Chaired by Lord Robin Butler, a former Blair cabinet member, the committee analyzed assessments made by the executive branch’s Joint Intelligence Committee (JIC). Those assessments formed the backbone of a September 2002 dossier that publicly underlined the British government’s case for “stronger action” against Iraq.

In its conclusions, the committee faulted “over-reliance” on questionable human intelligence sources, arguing that the Secret Intelligence Service (SIS) failed to appropriately scrutinize and validate reports from human intelligence sources. The committee also criticized British officials for not clarifying the limitations and caveats of intelligence included in the dossier.

In one of the more politically charged conclusions, the committee criticized the claim included in the 2002 dossier that Iraq could deploy chemical and biological weapons within 45 minutes of an order to do so. The committee commented that the 45-minute claim should not have been included without significant clarification. As it was written in the dossier, the claim “later led to suspicions that it had been included because of its eye-catching character,” the committee said. The 45-minute claim took center stage in the controversy surrounding the suicide of David Kelly, an arms expert drafting the dossier who reportedly told the BBC he had been ordered to include the 45-minute claim by an aide to Blair.

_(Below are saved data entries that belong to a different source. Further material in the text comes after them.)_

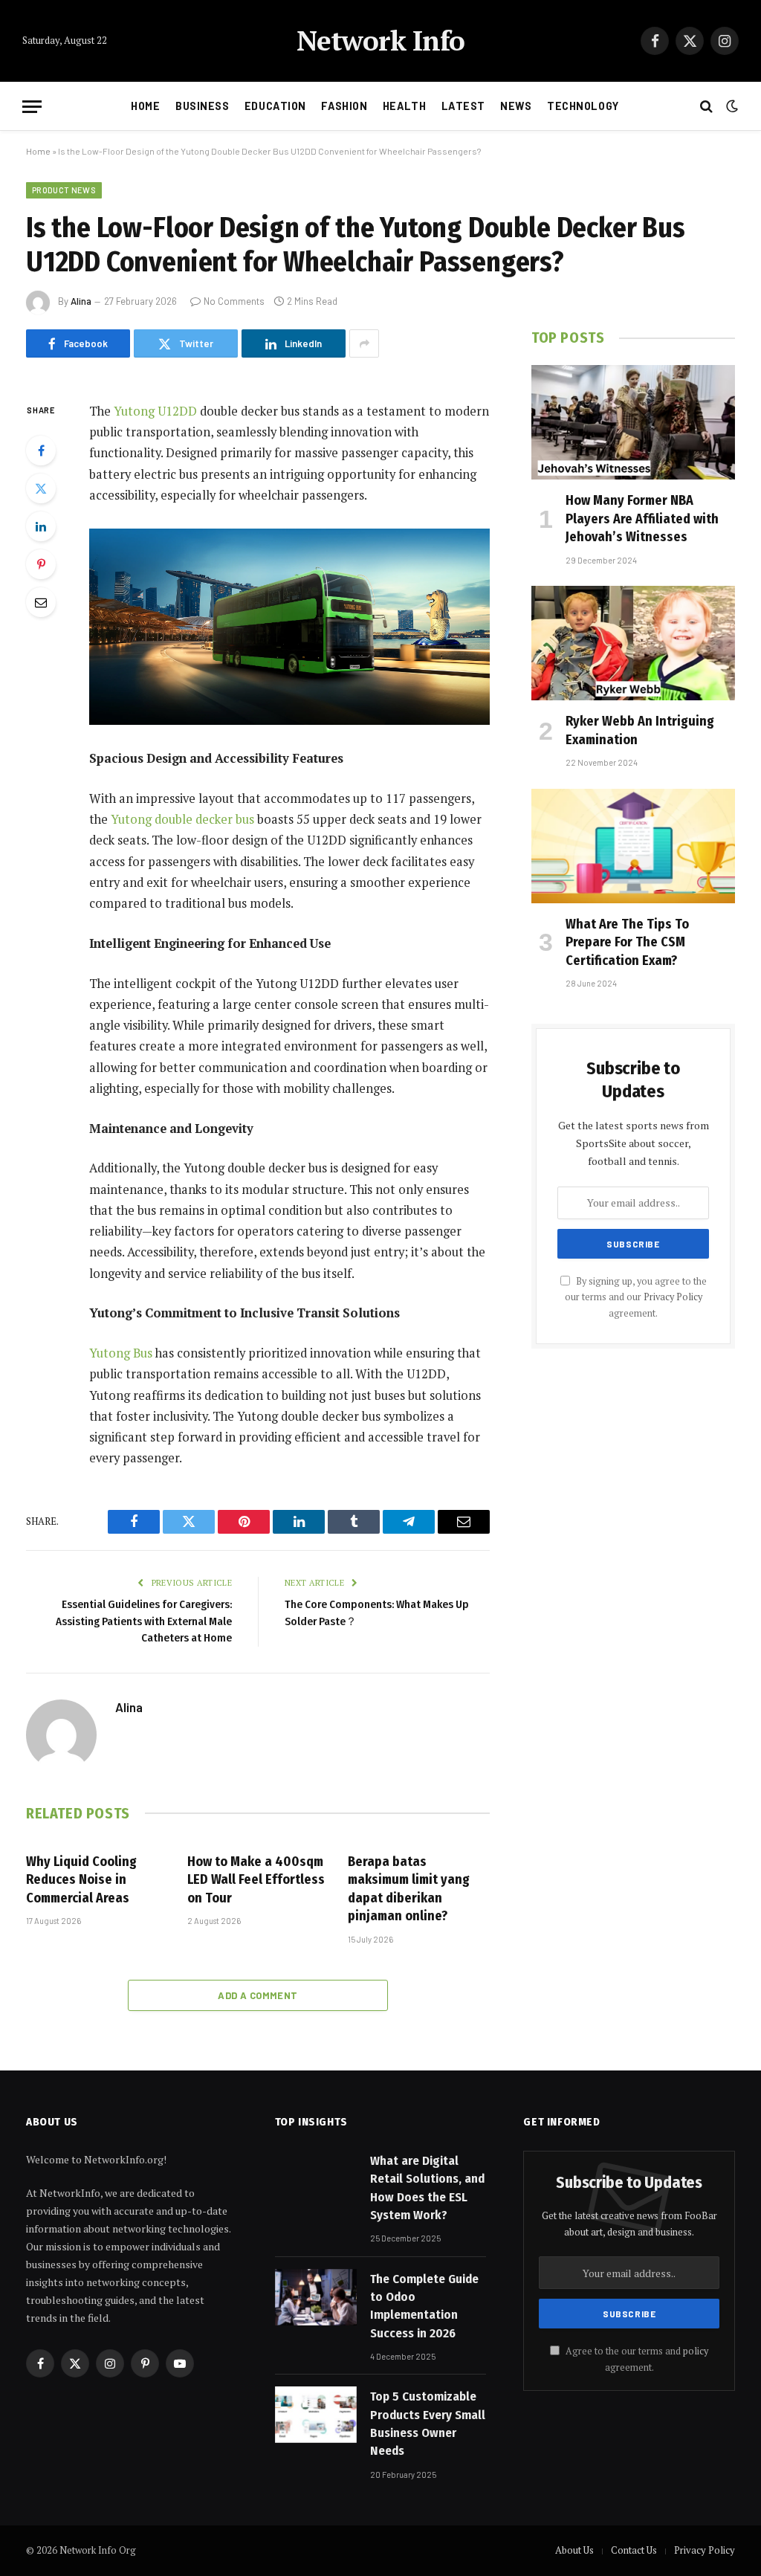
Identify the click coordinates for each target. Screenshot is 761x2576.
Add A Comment (257, 1995)
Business (202, 106)
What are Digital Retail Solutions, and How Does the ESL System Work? (427, 2188)
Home (145, 106)
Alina (81, 301)
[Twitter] (41, 488)
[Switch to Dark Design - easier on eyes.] (730, 106)
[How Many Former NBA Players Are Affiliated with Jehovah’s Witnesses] (633, 422)
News (515, 106)
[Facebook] (41, 450)
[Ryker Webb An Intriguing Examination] (633, 643)
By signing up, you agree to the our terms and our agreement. (636, 1297)
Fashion (344, 106)
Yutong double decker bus (182, 819)
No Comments (234, 301)
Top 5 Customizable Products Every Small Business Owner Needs (427, 2424)
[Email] (41, 602)
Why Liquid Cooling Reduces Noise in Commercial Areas (81, 1879)
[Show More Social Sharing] (364, 343)
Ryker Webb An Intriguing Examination (640, 730)
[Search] (706, 106)
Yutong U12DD (155, 411)
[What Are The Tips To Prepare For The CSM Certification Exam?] (633, 846)
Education (275, 106)
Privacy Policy (673, 1297)
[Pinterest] (41, 564)
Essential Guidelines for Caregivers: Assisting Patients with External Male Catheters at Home (144, 1621)
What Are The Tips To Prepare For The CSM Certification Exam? (627, 942)
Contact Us (634, 2550)
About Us (574, 2550)
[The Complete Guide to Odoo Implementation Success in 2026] (316, 2297)
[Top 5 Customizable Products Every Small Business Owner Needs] (316, 2414)
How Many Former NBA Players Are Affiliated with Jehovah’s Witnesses (642, 518)
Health (404, 106)
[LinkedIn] (41, 526)
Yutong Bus (120, 1353)
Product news (64, 190)
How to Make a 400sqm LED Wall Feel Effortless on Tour (256, 1879)
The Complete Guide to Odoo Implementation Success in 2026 (424, 2306)
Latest (463, 106)
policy (695, 2351)
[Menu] (32, 106)
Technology (583, 106)
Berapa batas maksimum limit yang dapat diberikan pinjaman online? (409, 1888)
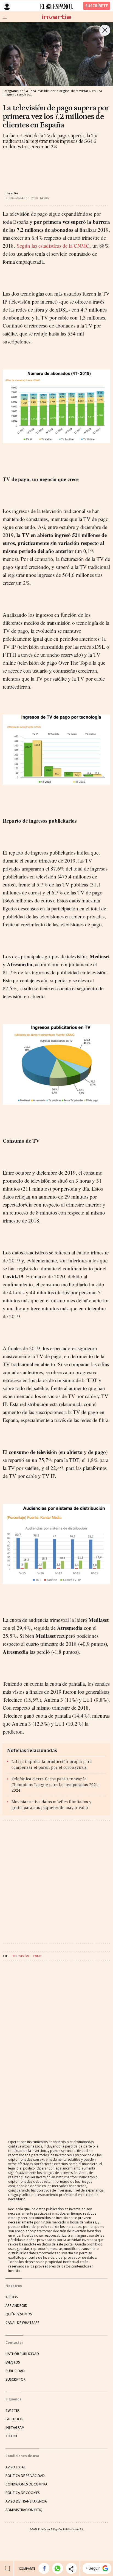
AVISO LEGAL (15, 2467)
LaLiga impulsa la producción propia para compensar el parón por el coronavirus (52, 1764)
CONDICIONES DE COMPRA (26, 2484)
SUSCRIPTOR (15, 2379)
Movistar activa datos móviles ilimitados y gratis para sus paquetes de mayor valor (51, 1804)
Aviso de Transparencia (26, 2501)
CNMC (37, 1956)
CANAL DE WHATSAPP (22, 2322)
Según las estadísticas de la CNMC (53, 245)
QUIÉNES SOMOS (18, 2314)
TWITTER (12, 2410)
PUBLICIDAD (15, 2370)
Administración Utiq (24, 2509)
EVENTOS (12, 2362)
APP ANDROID (16, 2305)
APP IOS (11, 2297)
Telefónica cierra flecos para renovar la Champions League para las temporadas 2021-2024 (56, 1784)
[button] (44, 2568)
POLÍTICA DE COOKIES (22, 2492)
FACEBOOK (14, 2419)
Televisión (20, 1956)
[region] (47, 165)
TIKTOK (11, 2436)
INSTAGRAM (14, 2427)
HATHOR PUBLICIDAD (22, 2353)
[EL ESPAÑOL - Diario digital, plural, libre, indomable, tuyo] (56, 6)
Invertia (11, 193)
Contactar (14, 2342)
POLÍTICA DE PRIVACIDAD (25, 2475)
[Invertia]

The committee found “no evidence of deliberate distortion” of JIC reports by government officials but did criticize the process by which the 2002 dossier was drafted. It questioned whether the JIC should have had responsibility for producing the document.

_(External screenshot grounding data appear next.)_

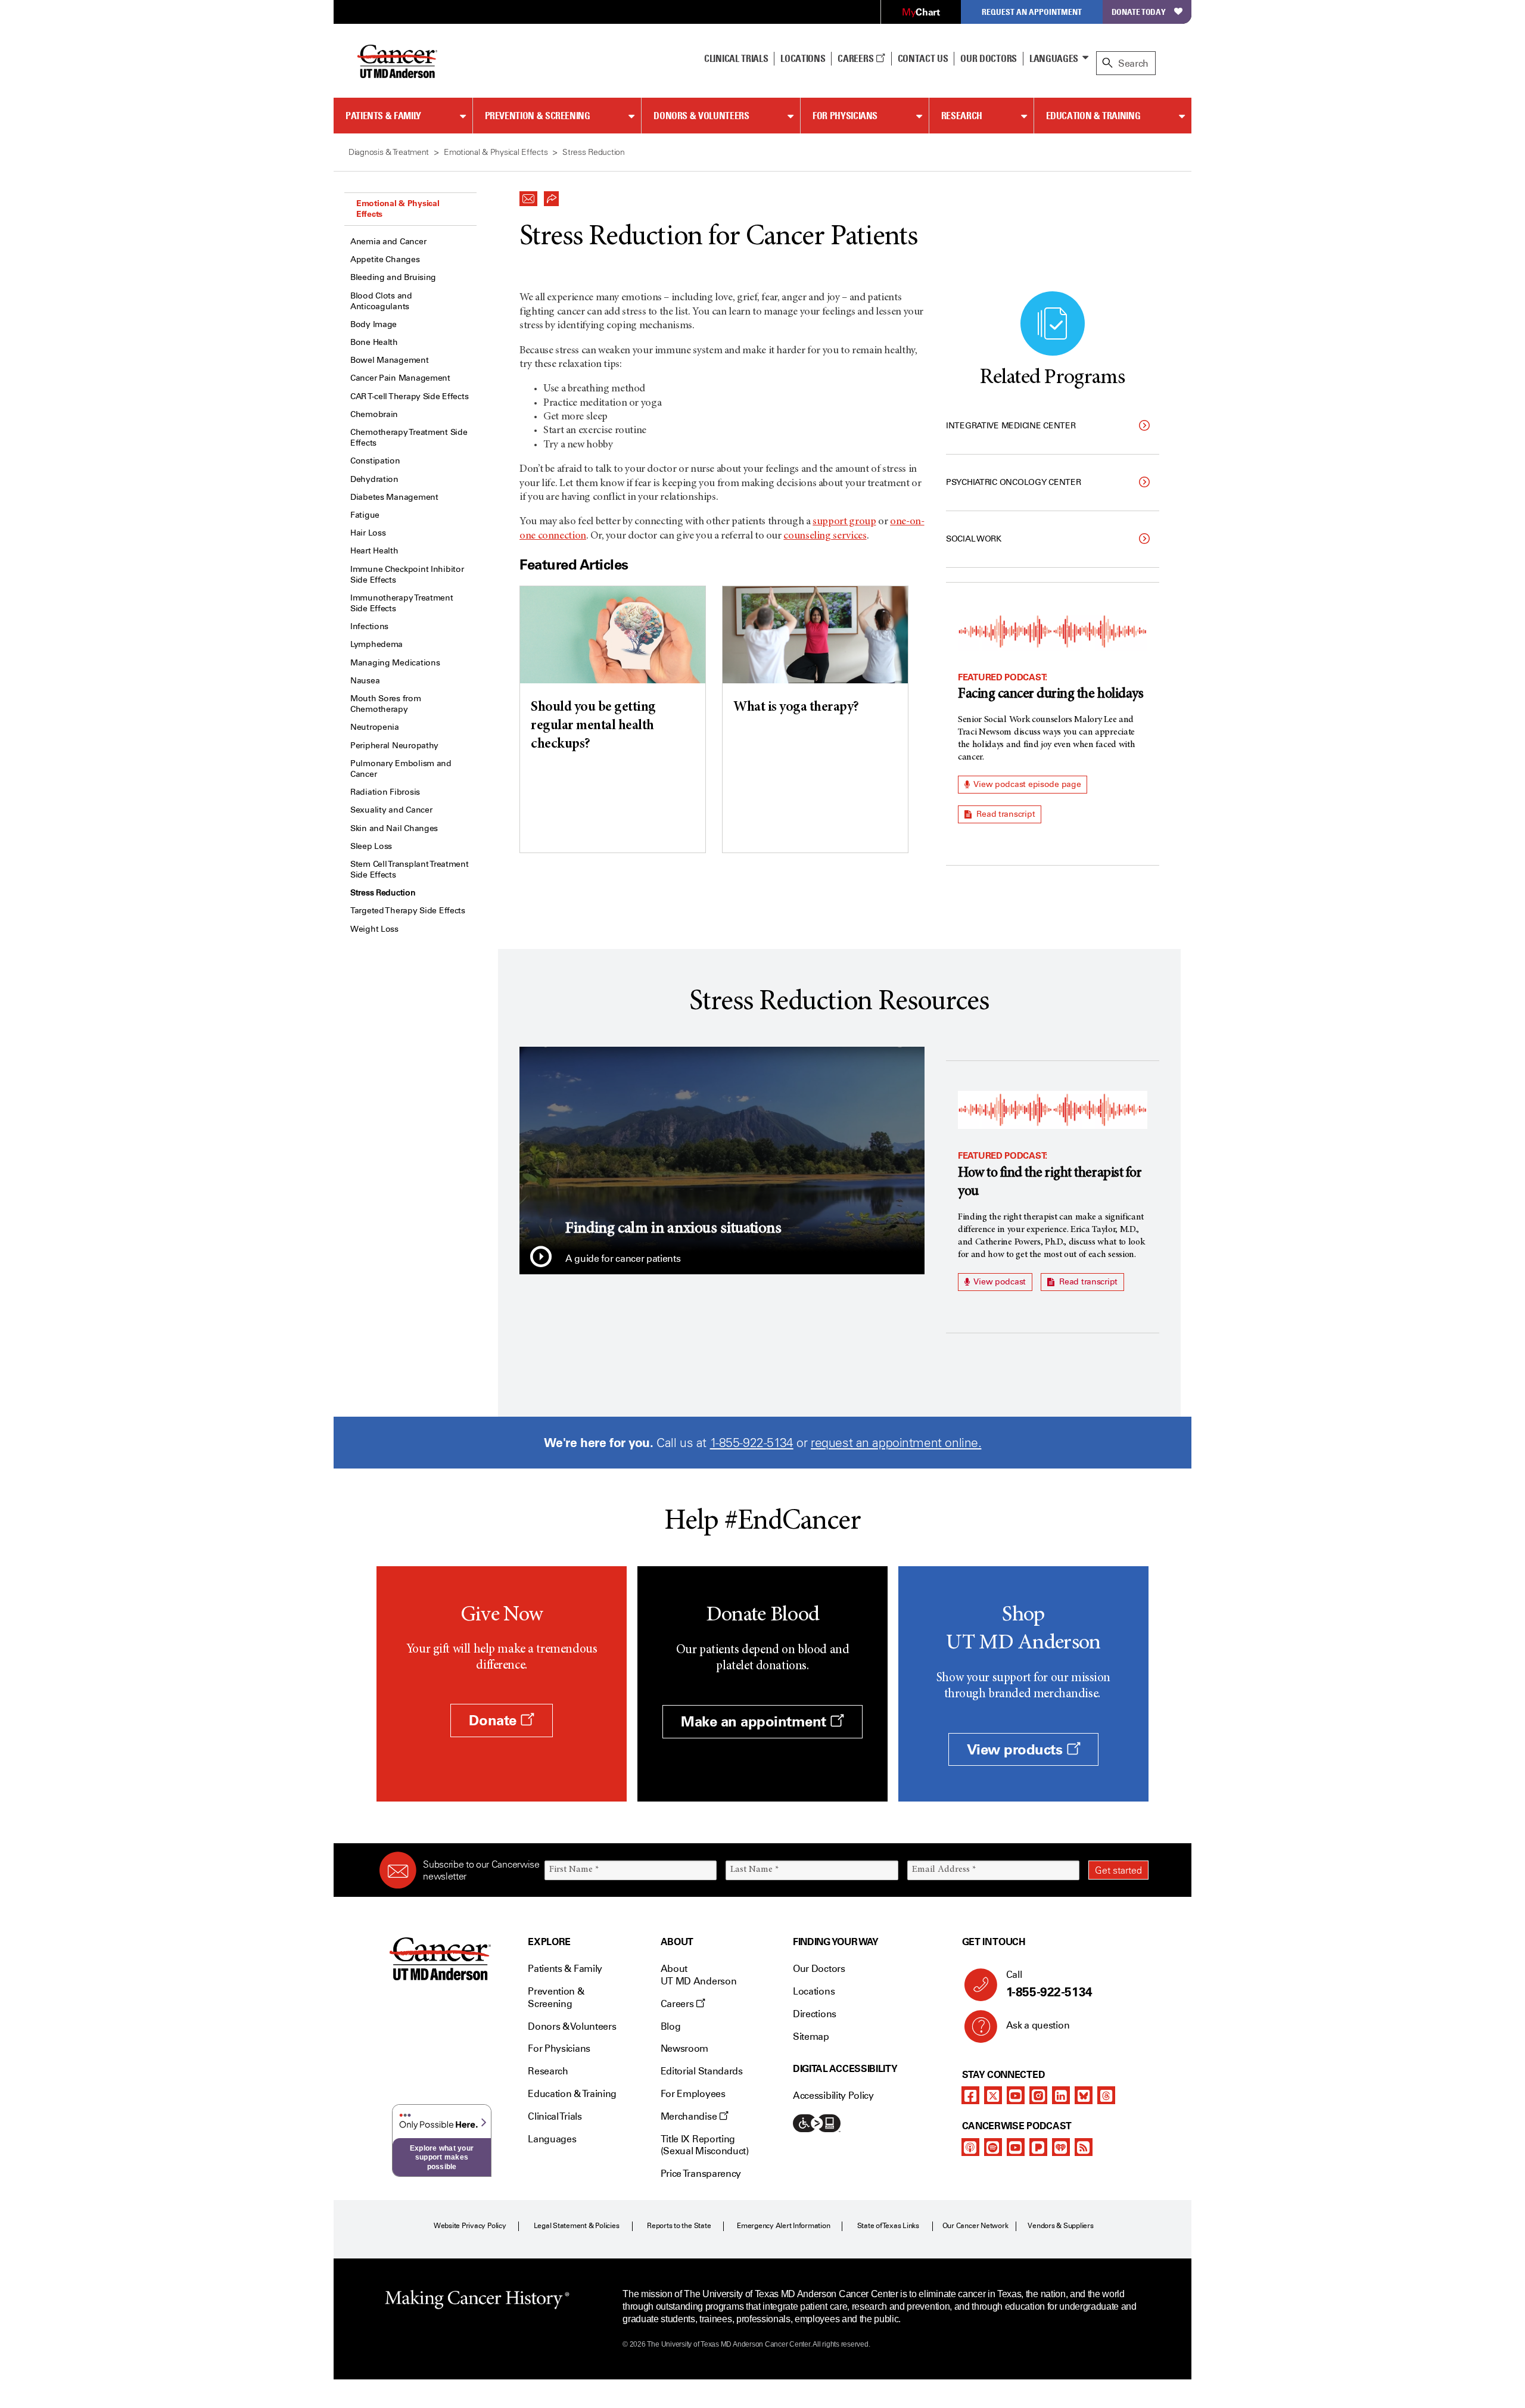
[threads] (1106, 2095)
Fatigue (364, 515)
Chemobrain (374, 414)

“More weight was placed on the intelligence than it could bear,” the committee stated.

Speaking in the House of Commons, Blair said that the Butler report was the fourth inquiry to show the government acted in “good faith” in gathering intelligence and making its case for war. But, he admitted, “the evidence of Saddam [Hussein’s] WMD was indeed less certain, less well-founded than was stated at the time.”

Blair’s opponents in Parliament argued the report demonstrates the prime minister’s government is no longer credible. Frustrated that no blame was assigned to an individual, they called the inquiry the “no blame” report.